The merger of measurement companies comScore and Rentrak promises a cross-platform measurement currency that accounts for viewing across any screen. Meanwhile Nielsen is still promising to deliver a system for total audience measurement. Although digital networks should make it easier to measure who is watching, the fragmentation of viewing across different platforms and screens makes tracking usage harder than ever.
Under the terms of the merger, Rentrak will become a wholly-owned subsidiary of comScore, with Rentrak shareholders expected to end up owning just over a third of the company. The transaction is expected to complete by early 2016.
The combination will incorporate the web measurements systems of comScore with the census-based movie and video-on-demand measurement of Rentrak.

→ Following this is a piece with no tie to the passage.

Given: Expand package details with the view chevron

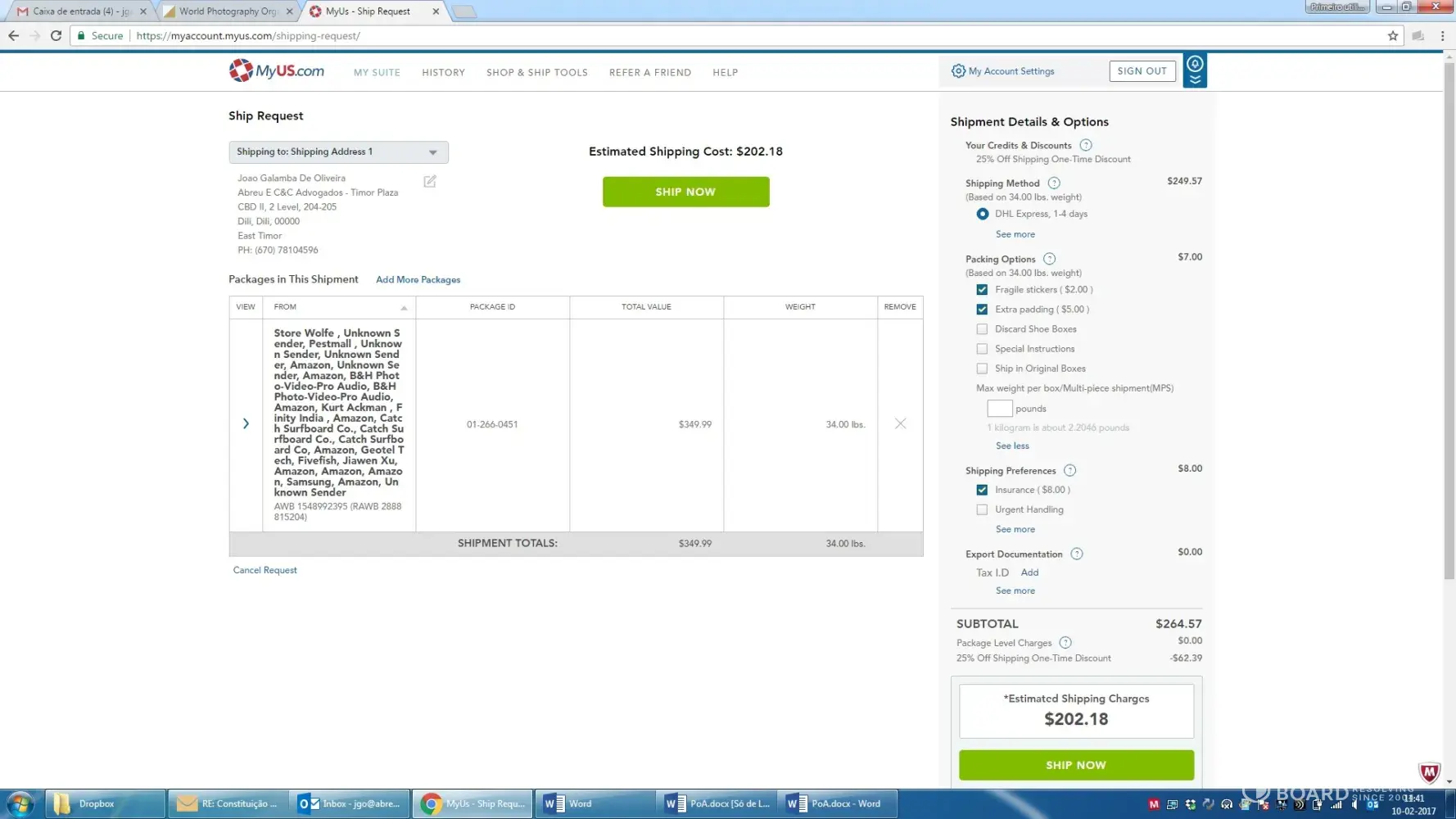Looking at the screenshot, I should tap(246, 423).
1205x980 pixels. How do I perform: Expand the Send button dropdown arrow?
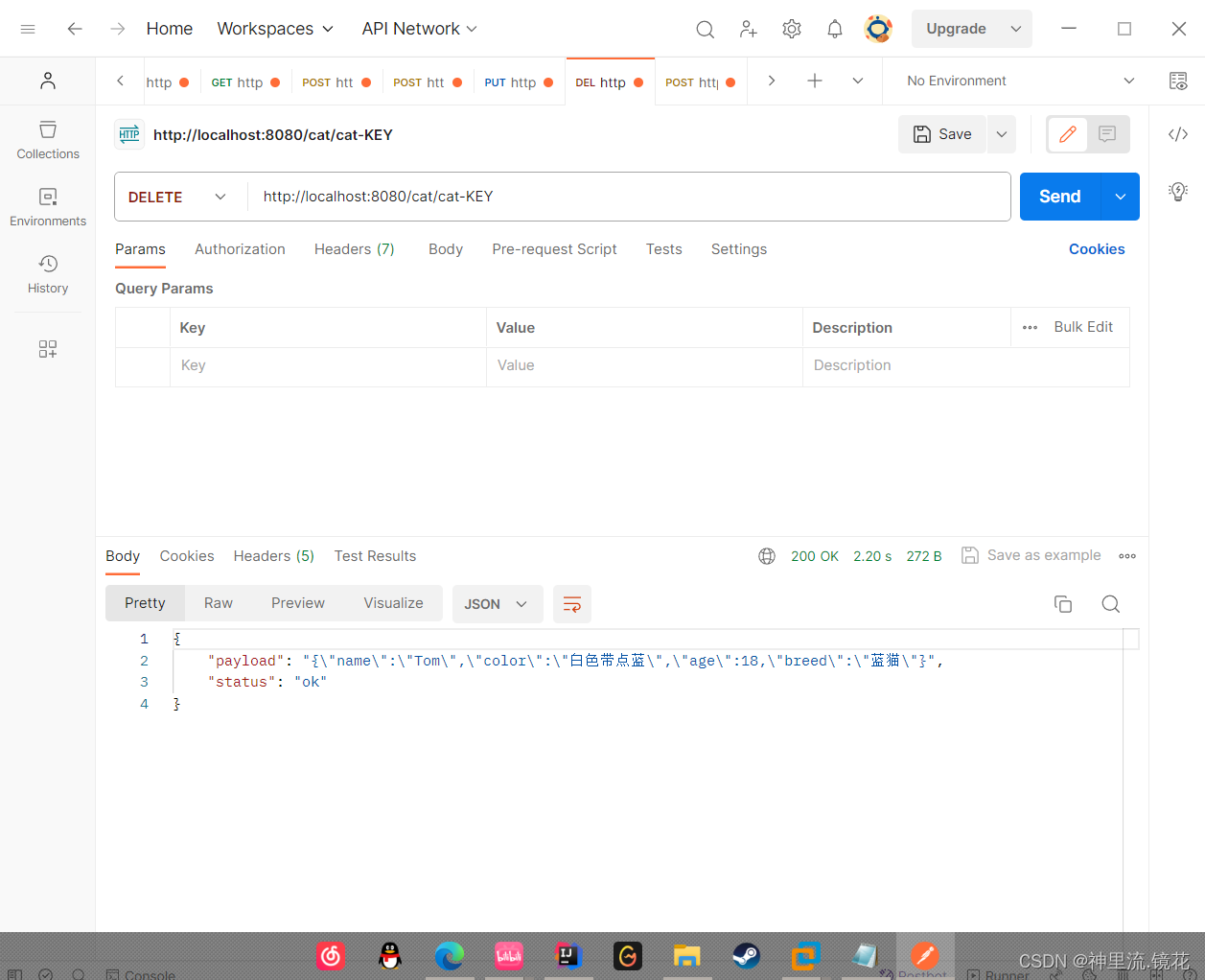tap(1120, 197)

Serge Matta of comScore will lead the combined company as chief executive.
He said: “Together we have an even more powerful ability to deliver what our clients and the media industry have long been asking for: a comprehensive cross-platform measurement currency that accounts for all the ways in which content is consumed, whether that happens on a desktop, mobile device, live or time-shifted TV, video on demand or through over-the-top devices.”
Bill Liven, the current chief executive of Rentrak, will serve as vice chairman and president. “Rentrak’s expertise in precisely measuring TV and movies, and comScore’s industry-leading digital measurement capabilities, are natural complements,” he said.
Martin Sorrell, the chief executive of WPP, which is a minority shareholder in both comScore and Rentrak, said the aim was to combine metering and sampling to “come up with a better mousetrap”.
The merger will create competition from Nielsen as the media and advertising industry aims to measure viewing habits in a multiscreen world.
Nielsen data remains the standard metric for television ratings in the United States and many other markets. It plans to offer a Total Audience Measurement system to capture viewing across multiple platforms.
“There are myriad analytics options for the media industry, but Nielsen’s focus is on delivering the actual currency ratings data used for trading billions of dollars in advertising,” Nielsen said in a statement. “This requires superior quality, industrial-strength delivery, and gold-standard audited processes and methods.”
However, media companies faced with increasing fragmentation of their audiences are increasingly impatient with traditional measurement systems.
New entrants, like Netflix, Amazon, Apple and Google, are far better equipped to understand viewer behaviour across their services.